## WHAT NEEDS TO BE DONE
In the forum thread about large car downloads, what server does one poster report the car connecting to for hours?

Thanks for the input. I just got my car yesterday... So what is the over 3GB download about? I don't think map cache can take over 3GB or any music, what is the car downloading?


----------



## firelegend (Jun 6, 2018)

maybe updated maps


----------



## Eli (Apr 11, 2018)

Mine has been connecting to "daws.tesla.services" for hours last night. Apparently that server hosts map tile data used by autopilot.


----------



## TrevorK (Jan 2, 2018)

I just got a 5.3GB download a couple of hours ago. Biggest yet, I think! No notification yet, but this seems like more than just maps...


----------



## ronmis (Jul 10, 2018)

How are y’all tracking bandwidth per device on your router?


----------



## TrevorK (Jan 2, 2018)

It's a feature of Google Wifi (consumption by device) .


----------



## Reliev (Jun 3, 2017)

Don't want to jump to conclusions but did anyone see this last night?


----------



## Sweni (Mar 29, 2018)

I got that same 5.3 GB download today


----------



## plankeye (Oct 17, 2016)

32.5?


----------



## GDN (Oct 30, 2017)

Could be updated map files, etc, but you never know, twas supposed to be this week. Another thread or two similar to this one I think as well. 

What tool are you watching your network traffic with? I've got Fing, and Orbi, but neither are good at watching specific bandwidth.


----------



## Reliev (Jun 3, 2017)

Google WiFi I had 2 orbis before gave it to my father in law love the software of Google WiFi .

@SoFlaModel3 did you get the same update? Trying to think who else has Google wifi.


----------



## GDN (Oct 30, 2017)

Thanks - wish I had the ability, but done with giving and letting Google skim so much information about me and my private life.


----------



## Reliev (Jun 3, 2017)

Fwiw I opted out for the wifi I understand people's concern though .


----------



## SoFlaModel3 (Apr 15, 2017)

relidtm said:


> Google WiFi I had 2 orbis before gave it to my father in law love the software of Google WiFi .
> 
> @SoFlaModel3 did you get the same update? Trying to think who else has Google wifi.


Not here, something smaller...


----------



## Reliev (Jun 3, 2017)

Still bigger than anything I've seen .


----------



## GDN (Oct 30, 2017)

No love for MB, just a bit of jealousy after learning of a sibling coming and you spending some time with the P this past weekend.


----------



## DanInSD (Aug 11, 2018)

Nothing new here .


----------



## Reliev (Jun 3, 2017)

I'm still trying to figure out the upload did you do any night trips?


----------



## ig0p0g0 (Apr 27, 2018)

I got 5.2 GB tonight also, I've never seen a download that large.


----------



## LooseChange (Feb 22, 2018)

5g download about an hour ago too. I never get updates early and not seen one this large either.. it downloaded via my 2.4hz WiFi so it took a bit.


----------



## mtndrew1 (May 26, 2017)

## DATA EXTRACT

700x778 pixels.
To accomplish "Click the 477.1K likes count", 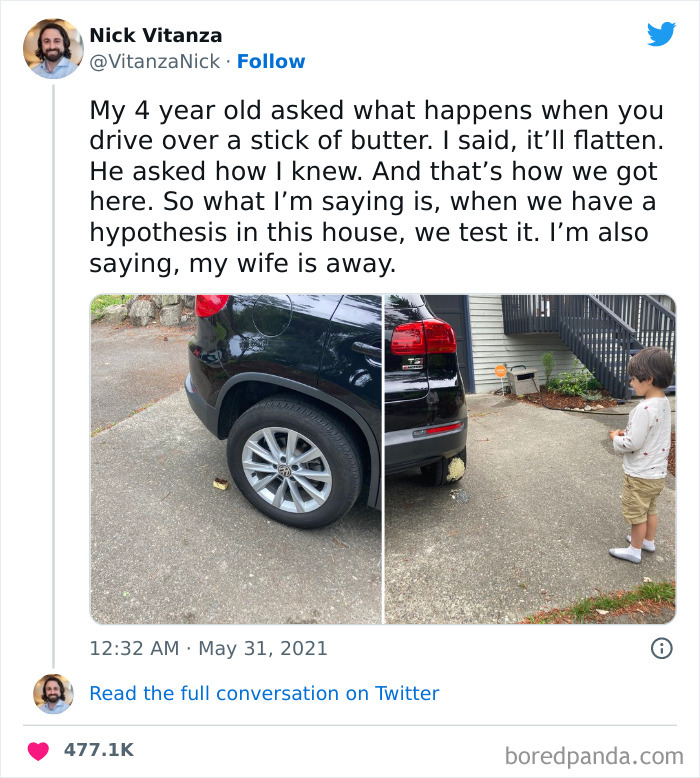I will [99, 750].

## COMPLETED TASK
"daws.tesla.services"